I am working on labeling the transfer dataset using scANVI, where the reference file contains 460,000 cells, and the query file contains 656,000 cells, both from the same brain region. The reference dataset comprises 65 cell types, and I expect the same cell types in the query data. Our goal is to transfer labels from the reference to the query data. However, I am encountering an error message during the prediction process.

version scvi-tools: scvi-tools 1.0.0

Code:
lvae=scvi.model.SCANVI.from_scvi_model(vae,adata=adata,unlabeled_category = "Unknown", labels_key = name_of_the_new_col,linear_classifier=True) lvae.train(max_epochs=200,n_samples_per_label=1000)

ValueError: Expected parameter loc (Tensor of shape (128, 30)) of distribution Normal(loc: torch.Size([128, 30]), scale: torch.Size([128, 30])) to satisfy the constraint Real(), but found invalid values:
tensor([[nan, nan, nan,  ..., nan, nan, nan],
        [nan, nan, nan,  ..., nan, nan, nan],
        [nan, nan, nan,  ..., nan, nan, nan],
        ...,
        [nan, nan, nan,  ..., nan, nan, nan],
        [nan, nan, nan,  ..., nan, nan, nan],
        [nan, nan, nan,  ..., nan, nan, nan]], device='cuda:0',
       grad_fn=<AddmmBackward0>)

But there is no NAN values in .obs or .var in anndata

Please help me to address this. Do i need to tweak the n_samples_per_label?

Thanks
Akila

Hi, sorry you’re experiencing this issue. Is the error occurring in the first epoch of training or sometime after? In addition, could you try out the following potential fixes and let me know if any of them work?

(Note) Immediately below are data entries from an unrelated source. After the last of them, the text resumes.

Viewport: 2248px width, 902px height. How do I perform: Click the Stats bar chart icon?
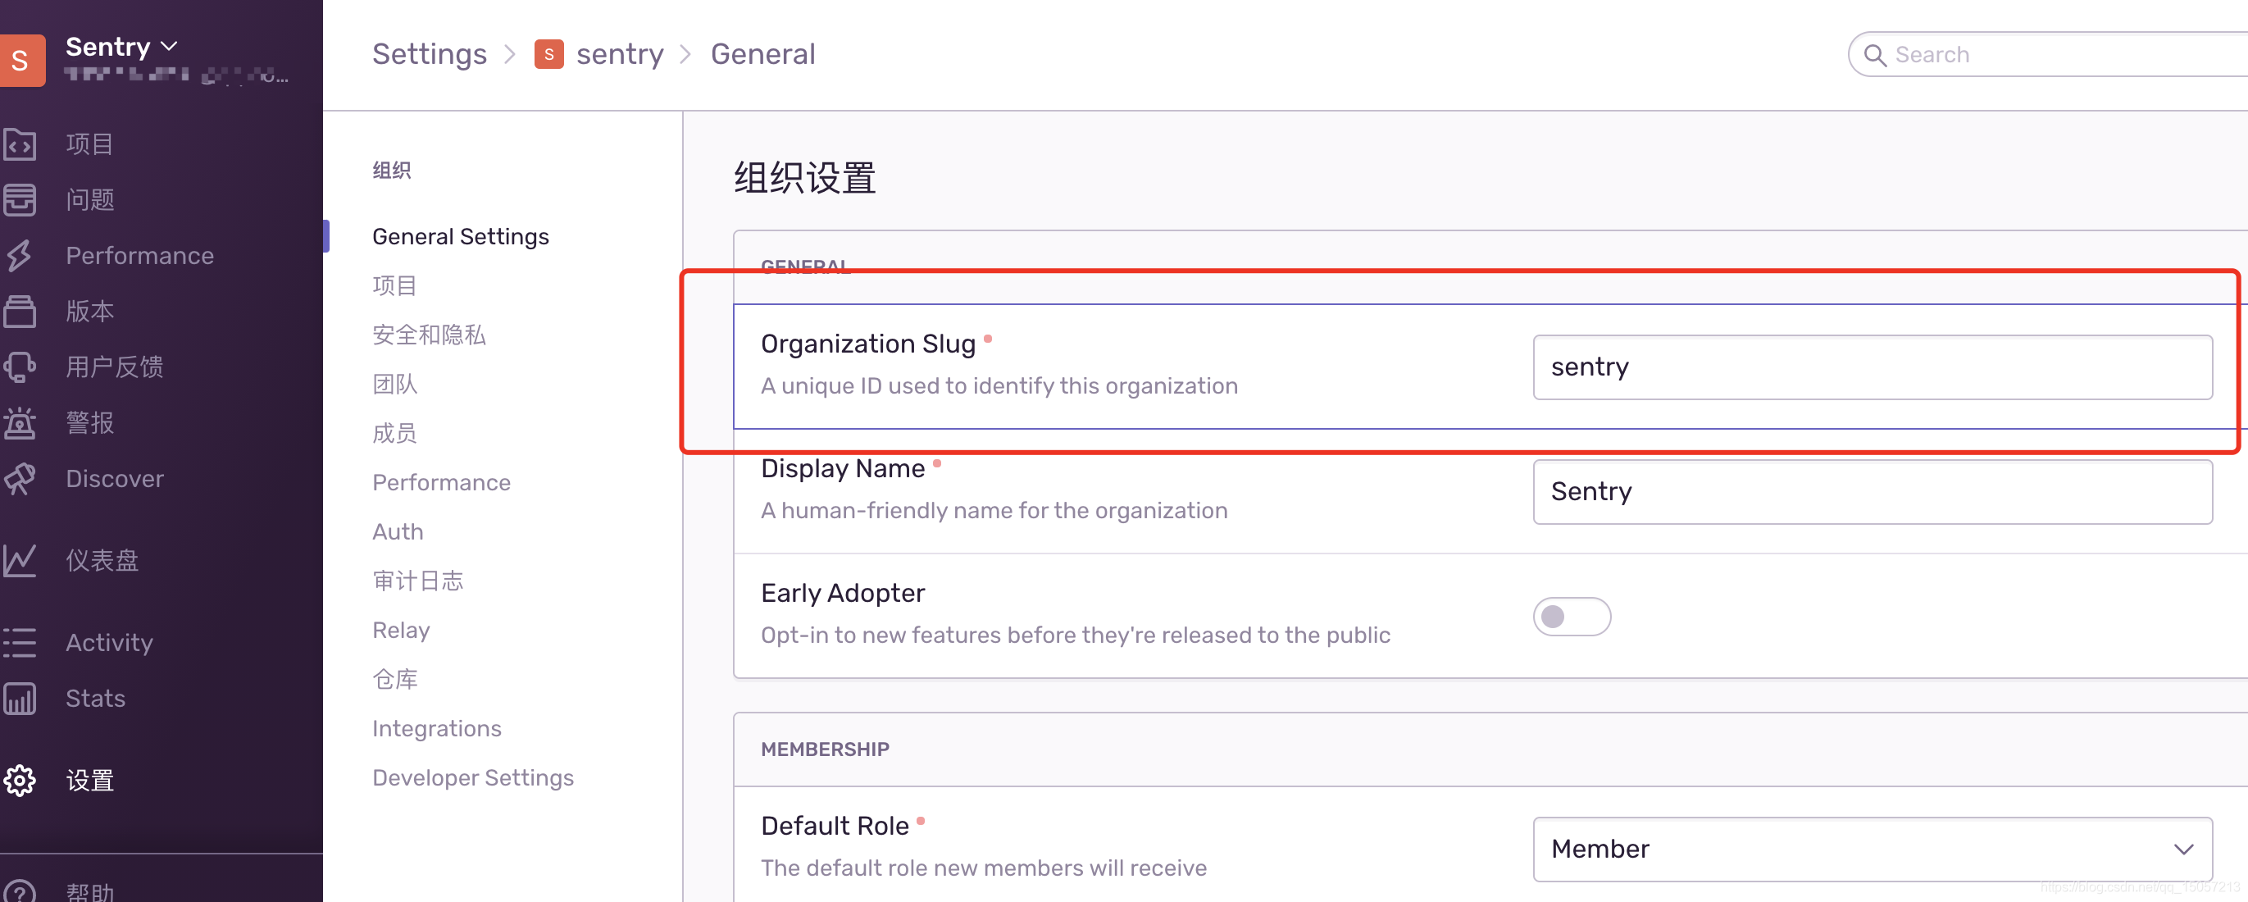(19, 699)
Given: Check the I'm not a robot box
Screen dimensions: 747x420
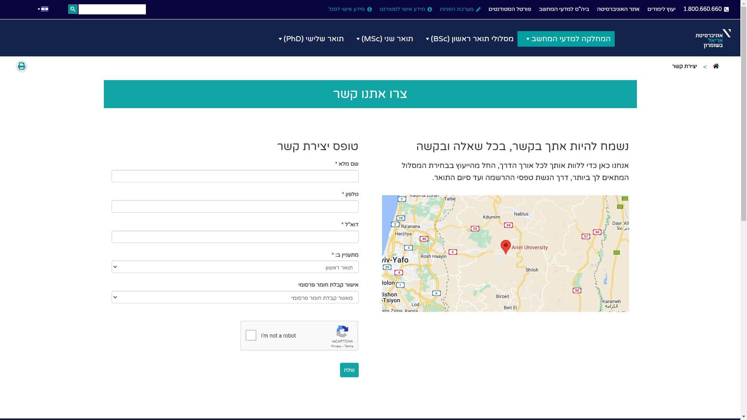Looking at the screenshot, I should [x=251, y=335].
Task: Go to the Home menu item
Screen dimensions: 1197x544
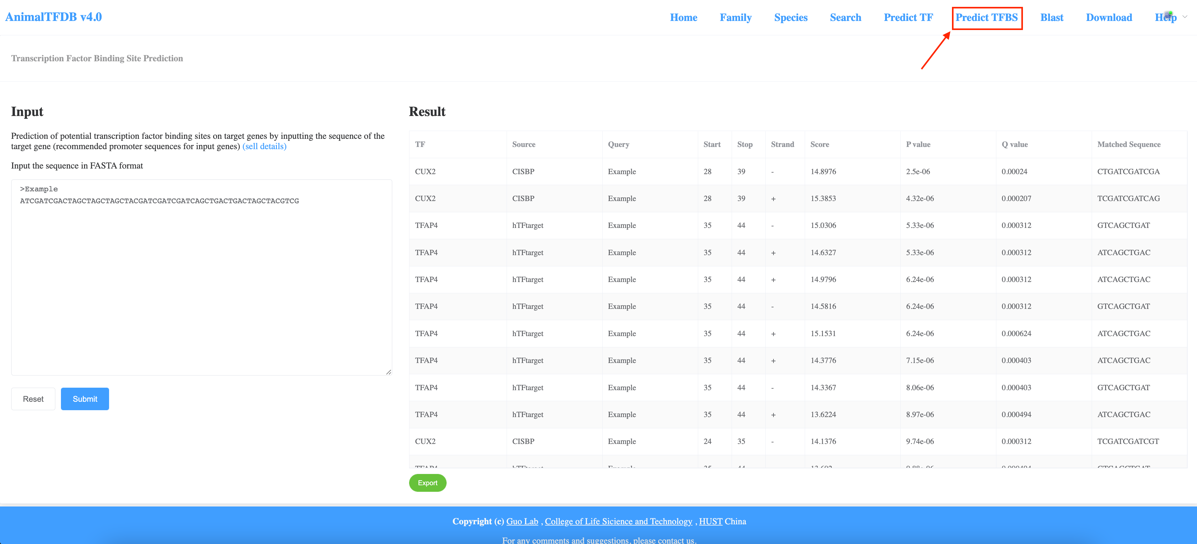Action: click(683, 18)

  • Downgrade to scvi-tools 0.20.3
  • Set scvi.settings.seed = 0 before training
  • Set linear_classifier=False
  • Set n_samples_per_label to something much lower, maybe like 50
  • Pass in var_activation=torch.nn.functional.softplus when initializing SCVI

Thank you for your suggestion.

I attempted your advice by maintaining linear_classifier=False and decreasing n_sample_per_label to 100. However, the prediction failed at 52 epochs, and the same error persists.

ValueError: Expected parameter loc (Tensor of shape (128, 30)) of distribution Normal(loc: torch.Size([128, 30]), scale: torch.Size([128, 30])) to satisfy the constraint Real(), but found invalid values:
tensor([[nan, nan, nan,  ..., nan, nan, nan]

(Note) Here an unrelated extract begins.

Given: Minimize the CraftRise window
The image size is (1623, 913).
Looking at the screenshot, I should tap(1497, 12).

Is there is any way to figure out?

Thanks
Akila

Were you able to try out the other suggestions too? I would give them a try if possible.

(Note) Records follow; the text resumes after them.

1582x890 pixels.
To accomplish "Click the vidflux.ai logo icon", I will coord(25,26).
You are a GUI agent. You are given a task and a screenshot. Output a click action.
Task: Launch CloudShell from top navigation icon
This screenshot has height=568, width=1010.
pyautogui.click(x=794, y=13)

In general, it’s hard to unambiguously diagnose NaN errors since they can be due to a combination of the model architecture, the stability during training, and the quality of the data. If the other points I suggested don’t work out for you, I would recommend plotting some quality metrics in your dataset such as number of genes expressed per cell, number of cells expressing a gene, observed library size per cell, etc, and doing additional preprocessing as needed.